In a strictly math class, [1 2] would be a 1x2 matrix corresponding to the vector components i=1 j=2 for the 2D vector described by its transpose (vertical 1 over 2 — sorry not sure how to write that here).

In the screenshot below, printing the vector describes a 1x2 vector, whereas the actual visual is a vertical 1 over 2… doesn’t that mean that [1 2] should be labeled as a matrix? Why is are the vector and its transpose in the image both being labeled as vectors?

“First, in matrix algebra, there are two shapes of vectors: column form (n x 1) and row form (1 x n).”
(1) I thought only “column vectors” are defined by (mx1) and “row vectors” by (1xn) — not ALL vectors, which can be defined by (m x n) and theoretically can scale to infinite dimensions?

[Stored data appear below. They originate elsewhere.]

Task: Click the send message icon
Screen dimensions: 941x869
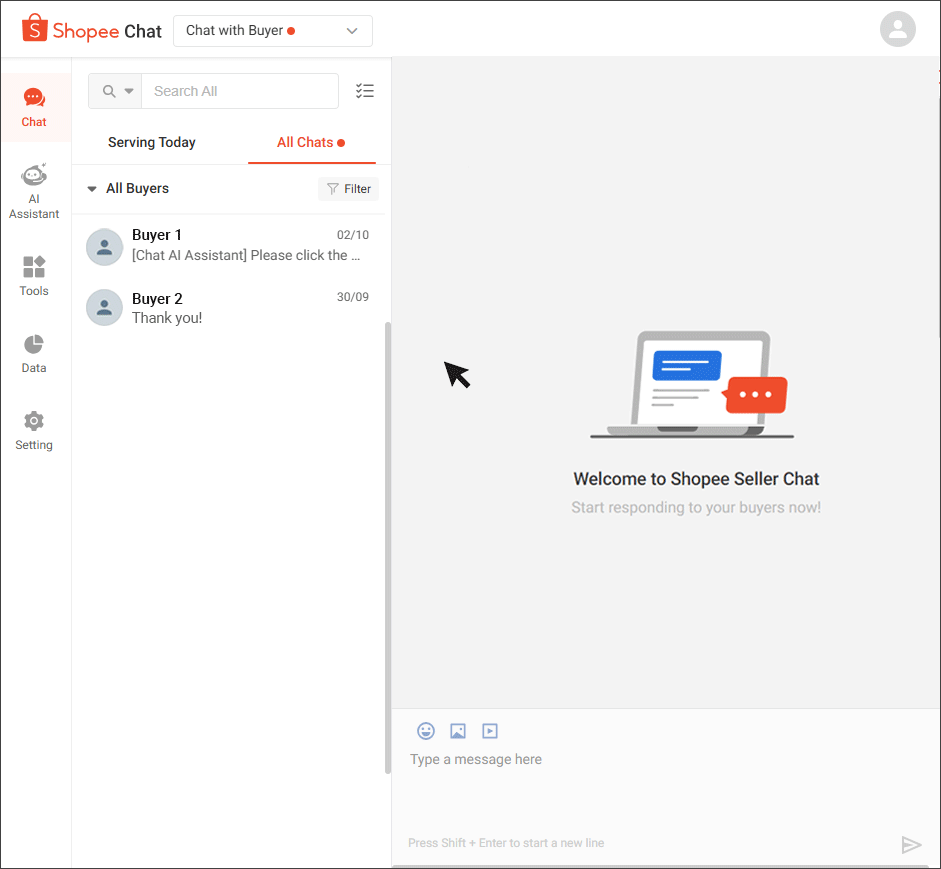Action: coord(911,844)
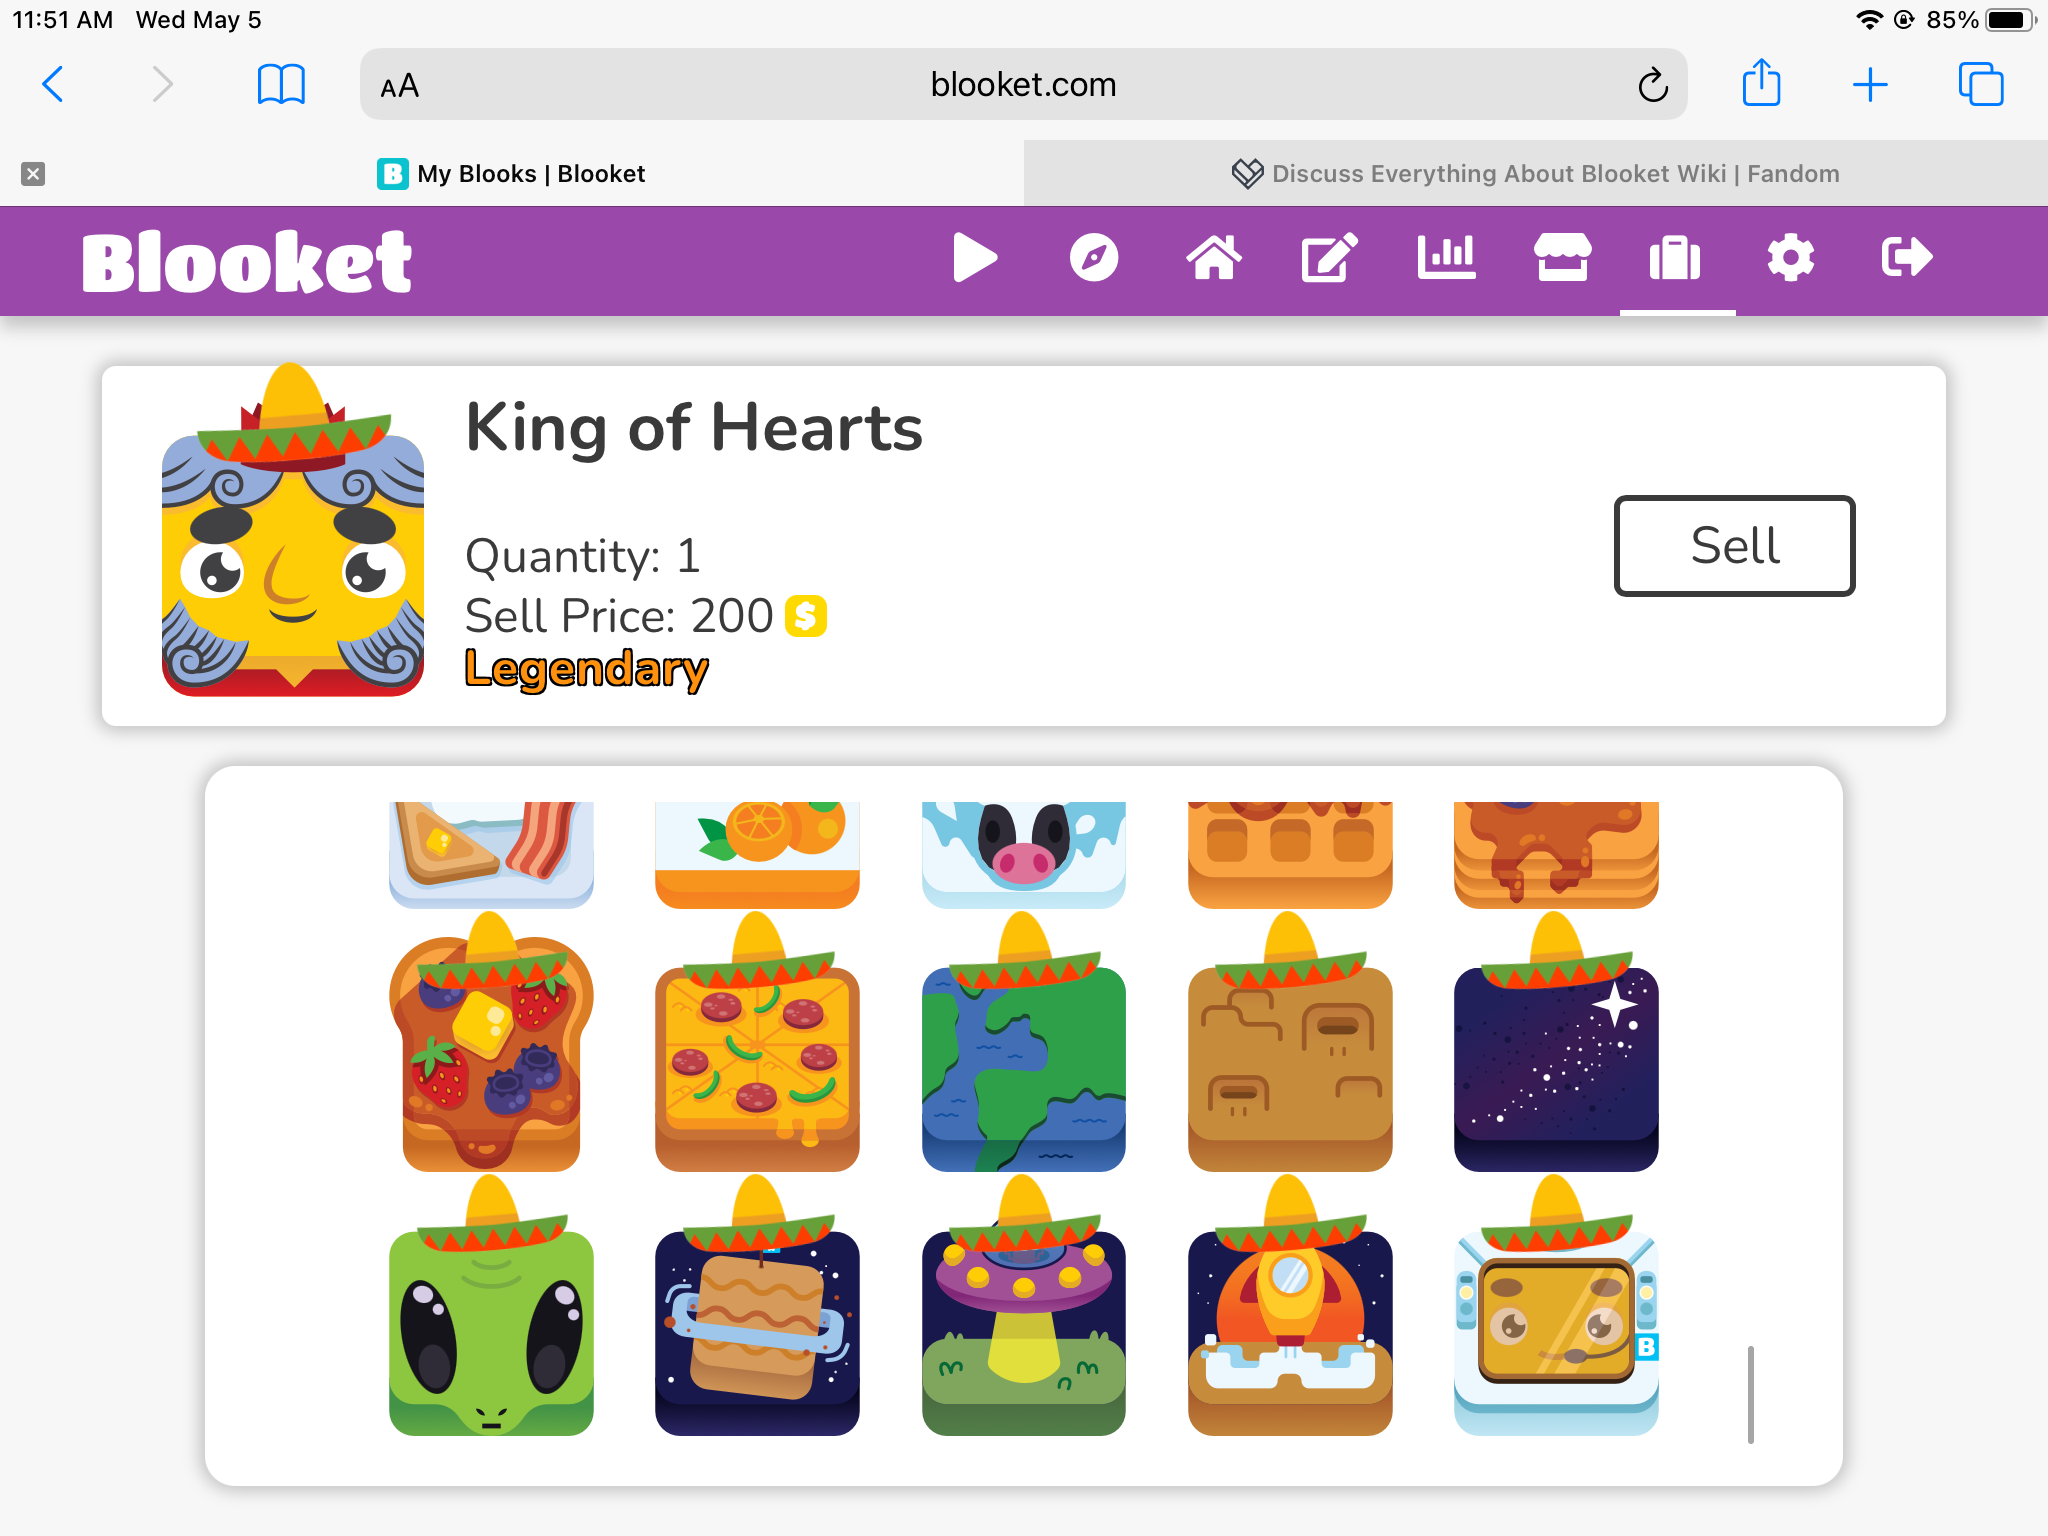2048x1536 pixels.
Task: Open the Market store icon
Action: point(1562,258)
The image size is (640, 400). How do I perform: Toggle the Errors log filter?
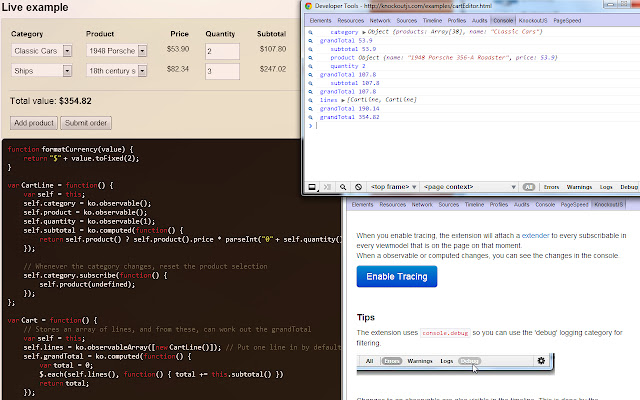(551, 187)
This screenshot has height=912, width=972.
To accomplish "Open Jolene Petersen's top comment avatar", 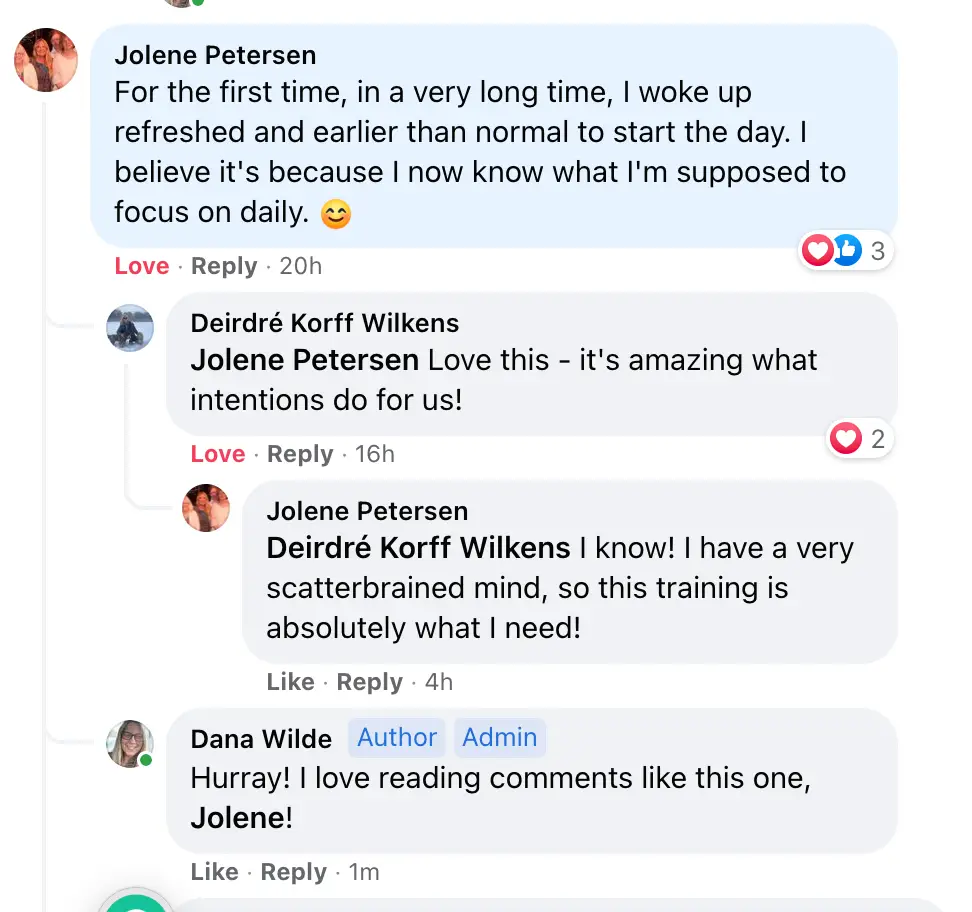I will tap(46, 60).
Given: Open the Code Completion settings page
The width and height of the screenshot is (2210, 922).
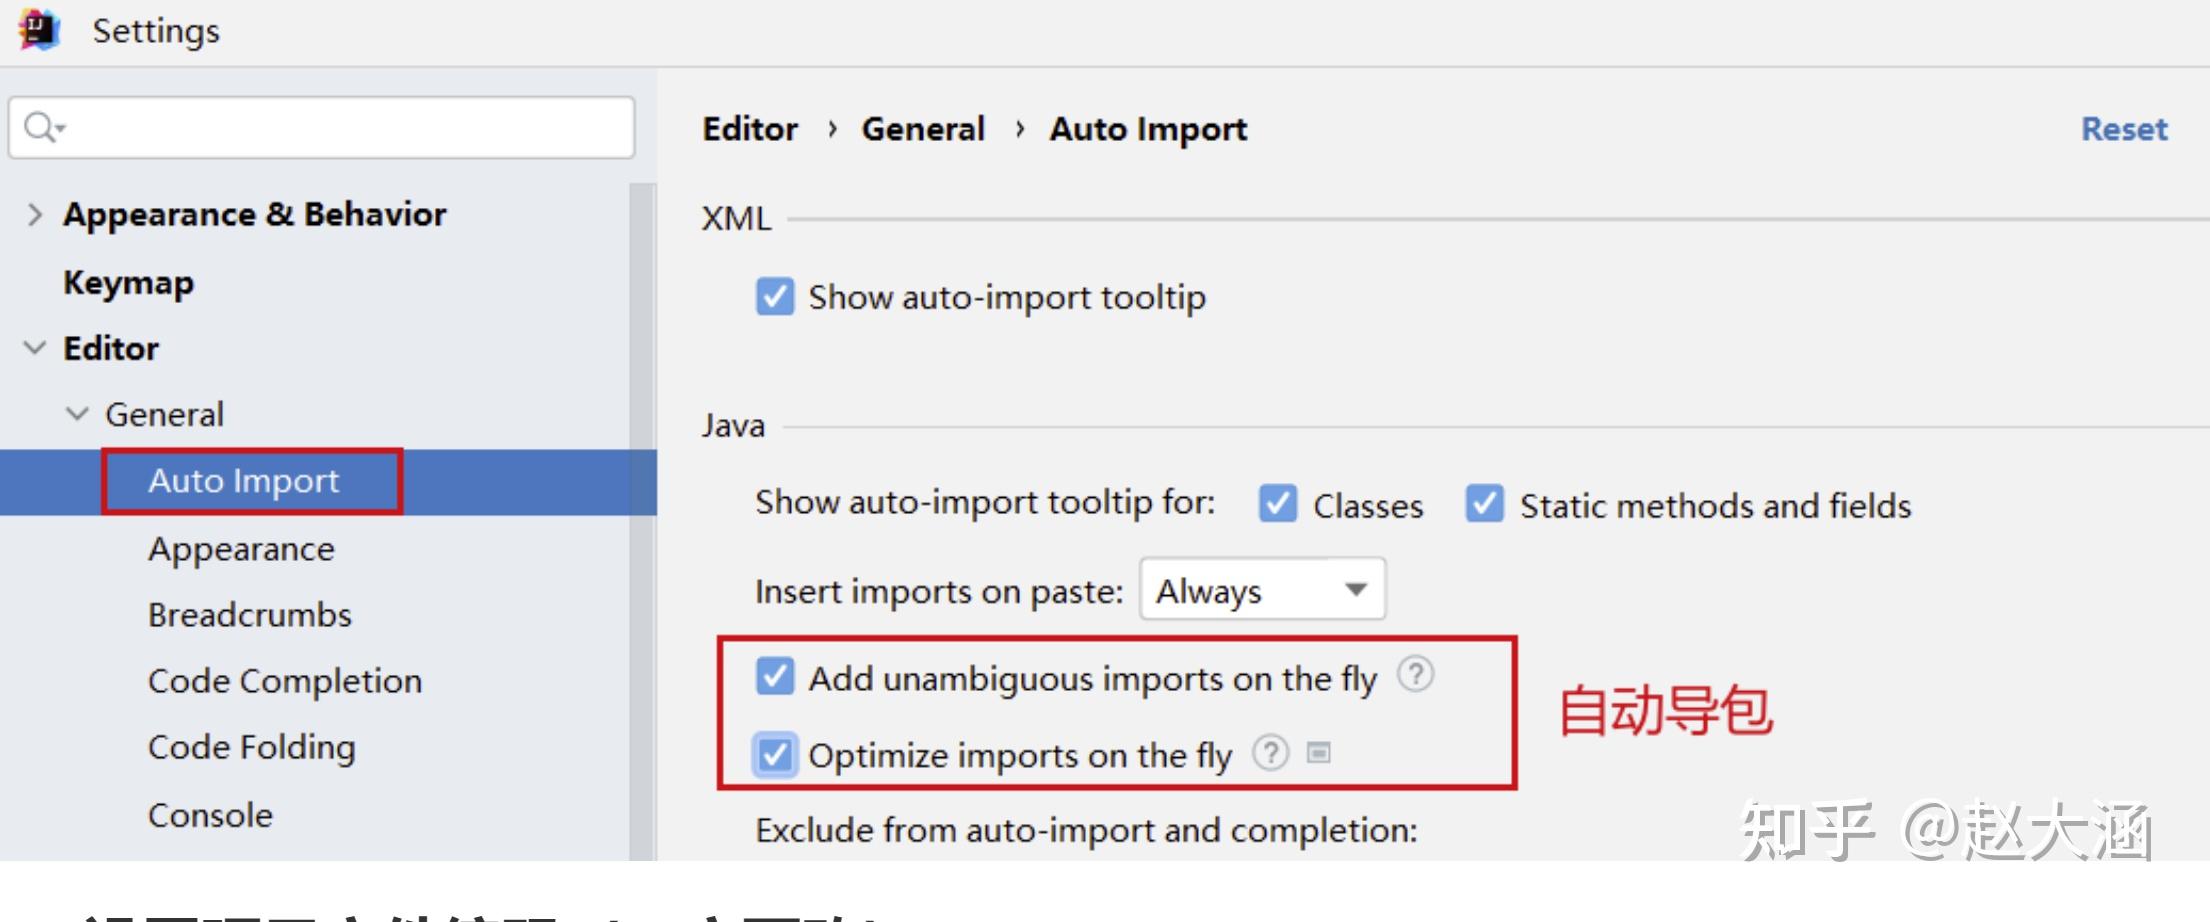Looking at the screenshot, I should point(285,681).
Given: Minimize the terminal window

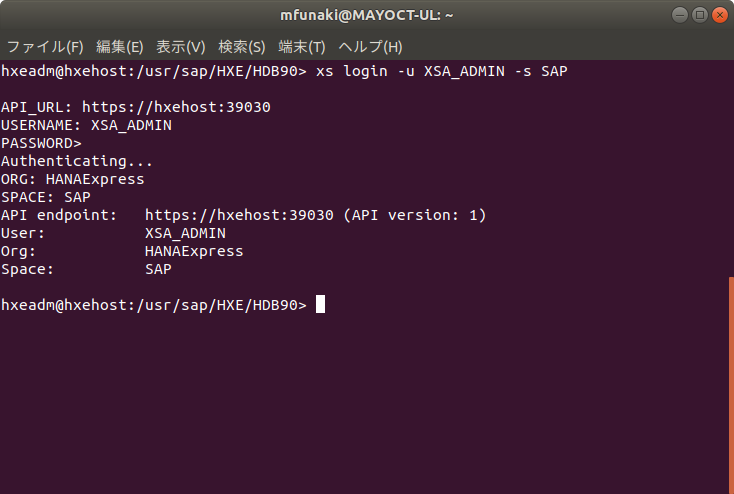Looking at the screenshot, I should coord(680,15).
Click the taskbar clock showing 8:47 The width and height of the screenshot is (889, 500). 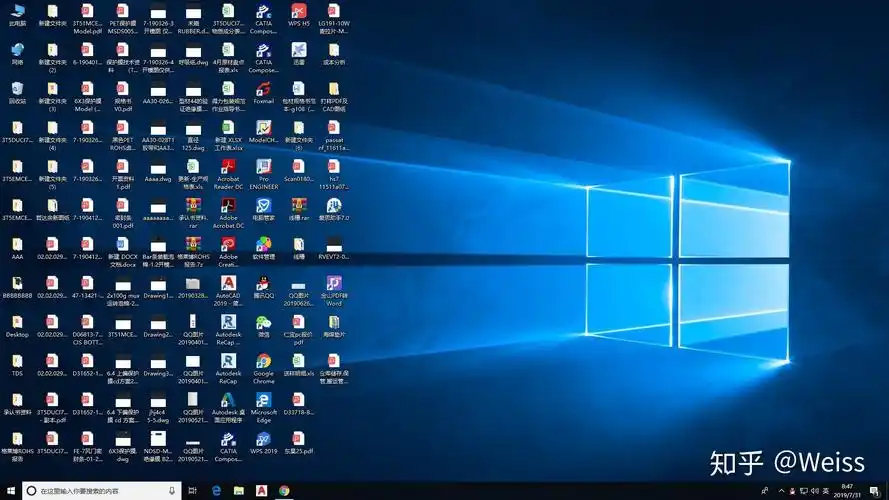pos(847,491)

“Python then makes things even more complex by allowing vectors that are 2D but have an undefined dimension, such as (n ,) and (, n).”
(2) How can a 2D vector have an undefined dimension?

(1) (m x n) is a matrix, not a vector. Technically even a vector is a degenerate matrix, where one of the dimensions is null.

(2) It’s a mystery of Python. It allows you to supply the actual value later. Typically in machine learning, it’s the first dimension, which defines the number of examples.

(1) After going through many, many different textbooks, I am starting to believe you. It’s weirdly not stated explicitly. I think my confusion was stemming from how e.g. a 2x2 matrix can be used to describe two 2D vectors, and there are mathematical+physical implications of visualizing the columns as individual vectors. I think I’m on the right track now but will comment if this comes up again. (Redoing all the labs+assignments, I passed but am not sure I understand what I did.)

(2) I’ve got nothin’ for this one but thank you for the response. Do you have any recommended resources to read more about this point?

There’s no universal agreement about the orientation of the matrix of examples or the weight vector.

Consider the following situation:

X is a matrix containing the training examples. Its size is (m x n), where ‘m’ is the number of examples, and ‘n’ is the number of features.

This essentially means that each example is a row vector, that is stored in the X matrix.

Now if ‘w’ is a column vector that holds the weights for each feature, its size can be (n x 1).

So when you want to compute the linear predictions, you have this: f = X * w + b
…where the size of (X * w) is (m x n) * (n x 1), which gives a (m x 1) result. The multiplication is a dot product. The result is a column vector. Then the scalar ‘b’ is added element-wise to each row.

So you have a nice clean computational solution that requires no transpositions.